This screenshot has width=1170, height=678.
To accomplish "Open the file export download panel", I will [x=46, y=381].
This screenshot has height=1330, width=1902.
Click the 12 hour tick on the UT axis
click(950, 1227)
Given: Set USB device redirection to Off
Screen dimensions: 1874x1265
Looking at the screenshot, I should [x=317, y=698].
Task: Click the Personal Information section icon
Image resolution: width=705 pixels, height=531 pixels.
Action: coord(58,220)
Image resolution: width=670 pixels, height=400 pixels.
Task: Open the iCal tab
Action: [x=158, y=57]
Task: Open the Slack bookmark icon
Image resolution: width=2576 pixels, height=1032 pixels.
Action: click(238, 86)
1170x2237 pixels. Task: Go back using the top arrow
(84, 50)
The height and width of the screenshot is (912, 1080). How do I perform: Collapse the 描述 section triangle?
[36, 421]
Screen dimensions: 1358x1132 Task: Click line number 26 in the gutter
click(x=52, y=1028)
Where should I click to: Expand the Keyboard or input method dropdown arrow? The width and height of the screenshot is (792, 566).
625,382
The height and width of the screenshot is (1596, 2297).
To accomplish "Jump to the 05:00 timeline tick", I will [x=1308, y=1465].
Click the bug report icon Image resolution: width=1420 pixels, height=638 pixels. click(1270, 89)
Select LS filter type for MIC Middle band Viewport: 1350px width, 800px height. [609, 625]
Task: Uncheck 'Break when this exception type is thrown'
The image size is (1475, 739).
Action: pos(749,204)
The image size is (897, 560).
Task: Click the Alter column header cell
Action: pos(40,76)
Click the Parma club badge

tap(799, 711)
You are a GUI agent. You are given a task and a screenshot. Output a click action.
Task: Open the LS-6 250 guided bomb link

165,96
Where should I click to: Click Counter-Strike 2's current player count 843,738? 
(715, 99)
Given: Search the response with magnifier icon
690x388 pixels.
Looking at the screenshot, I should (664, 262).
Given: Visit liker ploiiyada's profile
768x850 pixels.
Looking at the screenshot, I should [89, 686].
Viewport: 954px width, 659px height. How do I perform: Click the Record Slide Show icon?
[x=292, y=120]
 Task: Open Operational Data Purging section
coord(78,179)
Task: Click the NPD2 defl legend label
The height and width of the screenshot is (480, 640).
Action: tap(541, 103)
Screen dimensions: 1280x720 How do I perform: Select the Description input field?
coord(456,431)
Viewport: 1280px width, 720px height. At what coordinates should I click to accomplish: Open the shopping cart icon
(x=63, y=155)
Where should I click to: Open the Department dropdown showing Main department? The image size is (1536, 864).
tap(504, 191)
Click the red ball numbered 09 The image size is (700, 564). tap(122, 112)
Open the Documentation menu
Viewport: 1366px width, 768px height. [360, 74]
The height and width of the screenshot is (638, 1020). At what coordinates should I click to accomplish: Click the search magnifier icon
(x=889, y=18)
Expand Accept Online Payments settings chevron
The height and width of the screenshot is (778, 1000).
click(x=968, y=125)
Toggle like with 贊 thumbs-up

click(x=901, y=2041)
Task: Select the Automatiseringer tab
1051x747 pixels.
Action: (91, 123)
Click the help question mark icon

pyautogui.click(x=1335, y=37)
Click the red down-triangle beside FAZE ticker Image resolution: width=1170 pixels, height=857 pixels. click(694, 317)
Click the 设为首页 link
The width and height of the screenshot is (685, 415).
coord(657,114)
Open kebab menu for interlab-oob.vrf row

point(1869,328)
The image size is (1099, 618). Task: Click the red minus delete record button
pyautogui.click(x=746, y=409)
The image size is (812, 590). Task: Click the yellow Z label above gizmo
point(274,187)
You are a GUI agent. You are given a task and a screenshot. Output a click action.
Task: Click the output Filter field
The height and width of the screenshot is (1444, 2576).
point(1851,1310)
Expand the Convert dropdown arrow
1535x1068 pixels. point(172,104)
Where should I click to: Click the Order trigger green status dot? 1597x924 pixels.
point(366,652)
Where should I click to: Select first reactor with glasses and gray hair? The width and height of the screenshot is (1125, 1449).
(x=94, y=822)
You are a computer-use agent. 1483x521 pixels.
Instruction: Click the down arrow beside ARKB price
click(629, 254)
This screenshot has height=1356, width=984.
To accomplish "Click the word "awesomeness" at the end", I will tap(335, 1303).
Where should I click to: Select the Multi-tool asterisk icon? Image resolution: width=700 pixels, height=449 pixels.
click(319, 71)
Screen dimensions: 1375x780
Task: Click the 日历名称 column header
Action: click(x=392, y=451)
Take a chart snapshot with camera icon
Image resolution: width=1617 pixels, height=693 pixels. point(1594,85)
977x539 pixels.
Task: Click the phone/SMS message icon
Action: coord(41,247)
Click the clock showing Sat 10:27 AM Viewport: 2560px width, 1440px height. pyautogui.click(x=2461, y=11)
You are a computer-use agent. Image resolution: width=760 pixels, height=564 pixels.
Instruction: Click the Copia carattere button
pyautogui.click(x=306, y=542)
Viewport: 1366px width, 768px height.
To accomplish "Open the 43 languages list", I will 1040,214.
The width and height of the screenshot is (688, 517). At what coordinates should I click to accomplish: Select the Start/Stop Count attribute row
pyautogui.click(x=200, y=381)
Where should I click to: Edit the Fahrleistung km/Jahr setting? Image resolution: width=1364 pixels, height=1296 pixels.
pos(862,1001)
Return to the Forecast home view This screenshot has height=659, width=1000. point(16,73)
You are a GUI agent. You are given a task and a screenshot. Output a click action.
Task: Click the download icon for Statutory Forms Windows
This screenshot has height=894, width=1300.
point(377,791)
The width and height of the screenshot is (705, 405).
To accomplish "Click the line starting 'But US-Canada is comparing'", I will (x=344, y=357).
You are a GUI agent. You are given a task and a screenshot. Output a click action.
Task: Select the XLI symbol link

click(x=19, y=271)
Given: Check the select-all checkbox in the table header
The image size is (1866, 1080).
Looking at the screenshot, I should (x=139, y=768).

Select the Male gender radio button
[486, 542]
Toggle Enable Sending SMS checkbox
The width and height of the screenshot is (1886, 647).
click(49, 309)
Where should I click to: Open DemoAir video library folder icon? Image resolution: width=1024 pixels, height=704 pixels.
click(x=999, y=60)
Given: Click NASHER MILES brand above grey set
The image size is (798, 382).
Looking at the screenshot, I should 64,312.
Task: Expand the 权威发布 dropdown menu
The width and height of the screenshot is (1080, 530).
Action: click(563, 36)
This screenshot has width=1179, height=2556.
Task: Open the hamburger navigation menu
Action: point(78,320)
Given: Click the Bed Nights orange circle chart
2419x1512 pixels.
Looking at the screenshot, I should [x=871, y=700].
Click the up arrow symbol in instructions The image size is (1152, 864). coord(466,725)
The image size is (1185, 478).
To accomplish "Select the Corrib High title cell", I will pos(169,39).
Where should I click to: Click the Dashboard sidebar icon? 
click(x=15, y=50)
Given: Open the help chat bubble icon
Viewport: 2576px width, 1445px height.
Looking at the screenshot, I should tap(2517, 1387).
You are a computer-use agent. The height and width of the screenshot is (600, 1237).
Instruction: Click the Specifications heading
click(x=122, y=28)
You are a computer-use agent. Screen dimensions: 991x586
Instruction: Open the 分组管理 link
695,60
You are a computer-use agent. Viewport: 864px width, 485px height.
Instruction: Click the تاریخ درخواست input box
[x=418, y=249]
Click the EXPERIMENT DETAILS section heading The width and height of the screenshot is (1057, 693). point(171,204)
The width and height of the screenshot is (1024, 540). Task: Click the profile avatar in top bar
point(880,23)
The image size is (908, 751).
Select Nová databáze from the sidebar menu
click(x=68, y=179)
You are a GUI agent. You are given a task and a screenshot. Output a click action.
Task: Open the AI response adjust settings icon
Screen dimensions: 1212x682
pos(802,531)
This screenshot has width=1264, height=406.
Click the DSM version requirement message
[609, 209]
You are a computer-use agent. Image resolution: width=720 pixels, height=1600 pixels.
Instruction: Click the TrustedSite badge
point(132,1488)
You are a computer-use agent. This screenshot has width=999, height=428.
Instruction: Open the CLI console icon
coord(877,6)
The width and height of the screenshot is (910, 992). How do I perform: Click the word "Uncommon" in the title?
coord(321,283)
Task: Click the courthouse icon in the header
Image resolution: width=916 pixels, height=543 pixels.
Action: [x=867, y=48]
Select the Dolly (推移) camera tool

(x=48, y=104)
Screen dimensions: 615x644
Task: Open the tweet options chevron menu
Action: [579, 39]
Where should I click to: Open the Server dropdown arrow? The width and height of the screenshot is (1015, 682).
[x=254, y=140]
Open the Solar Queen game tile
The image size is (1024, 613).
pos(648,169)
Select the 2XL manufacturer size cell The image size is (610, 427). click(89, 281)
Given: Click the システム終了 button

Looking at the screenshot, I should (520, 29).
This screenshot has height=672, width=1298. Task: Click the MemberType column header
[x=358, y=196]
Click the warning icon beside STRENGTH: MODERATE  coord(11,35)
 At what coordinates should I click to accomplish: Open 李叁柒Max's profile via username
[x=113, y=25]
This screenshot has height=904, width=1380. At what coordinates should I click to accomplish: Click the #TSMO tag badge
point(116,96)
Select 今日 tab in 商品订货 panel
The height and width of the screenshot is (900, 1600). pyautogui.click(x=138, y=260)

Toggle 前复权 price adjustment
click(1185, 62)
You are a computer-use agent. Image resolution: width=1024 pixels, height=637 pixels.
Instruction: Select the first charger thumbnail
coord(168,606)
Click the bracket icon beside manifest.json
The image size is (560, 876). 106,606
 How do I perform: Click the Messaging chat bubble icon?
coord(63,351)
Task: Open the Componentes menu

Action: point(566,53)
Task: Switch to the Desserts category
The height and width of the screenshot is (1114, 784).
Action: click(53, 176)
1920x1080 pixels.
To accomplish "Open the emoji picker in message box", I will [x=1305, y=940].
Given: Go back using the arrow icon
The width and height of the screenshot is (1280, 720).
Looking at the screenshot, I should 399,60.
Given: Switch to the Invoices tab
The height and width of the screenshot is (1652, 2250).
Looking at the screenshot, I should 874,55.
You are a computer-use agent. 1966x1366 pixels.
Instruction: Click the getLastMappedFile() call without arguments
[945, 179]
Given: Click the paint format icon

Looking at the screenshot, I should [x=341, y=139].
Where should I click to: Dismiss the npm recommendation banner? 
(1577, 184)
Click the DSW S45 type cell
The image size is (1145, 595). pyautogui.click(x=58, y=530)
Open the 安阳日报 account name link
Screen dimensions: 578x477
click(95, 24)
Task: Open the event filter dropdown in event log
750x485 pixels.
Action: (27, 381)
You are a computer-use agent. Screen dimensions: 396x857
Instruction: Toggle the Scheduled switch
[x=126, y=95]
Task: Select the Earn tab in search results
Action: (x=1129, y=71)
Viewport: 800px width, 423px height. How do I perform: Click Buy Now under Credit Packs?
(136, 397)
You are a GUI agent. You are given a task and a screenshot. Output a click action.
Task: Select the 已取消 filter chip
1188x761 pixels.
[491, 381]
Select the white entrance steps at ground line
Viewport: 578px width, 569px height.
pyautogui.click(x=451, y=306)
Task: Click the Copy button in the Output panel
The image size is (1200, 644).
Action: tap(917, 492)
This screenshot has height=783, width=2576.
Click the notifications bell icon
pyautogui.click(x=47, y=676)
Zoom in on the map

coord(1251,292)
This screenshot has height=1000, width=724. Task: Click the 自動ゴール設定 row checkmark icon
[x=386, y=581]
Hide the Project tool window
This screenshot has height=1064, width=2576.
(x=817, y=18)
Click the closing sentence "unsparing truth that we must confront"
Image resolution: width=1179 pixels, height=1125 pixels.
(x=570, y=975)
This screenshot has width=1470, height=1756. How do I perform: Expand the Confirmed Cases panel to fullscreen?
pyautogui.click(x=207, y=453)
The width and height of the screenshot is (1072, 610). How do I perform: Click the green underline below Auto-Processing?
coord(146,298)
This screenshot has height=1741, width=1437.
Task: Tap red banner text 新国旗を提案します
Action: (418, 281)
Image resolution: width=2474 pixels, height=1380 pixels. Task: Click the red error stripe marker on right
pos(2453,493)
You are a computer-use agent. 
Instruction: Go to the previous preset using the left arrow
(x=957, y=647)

::::

▶ [Given instruction] Report each line of the rows above that includes the word "heading".

▶ [Task solution]
Instruction: Click the Specifications heading
Click the EXPERIMENT DETAILS section heading The width and height of the screenshot is (1057, 693). point(171,204)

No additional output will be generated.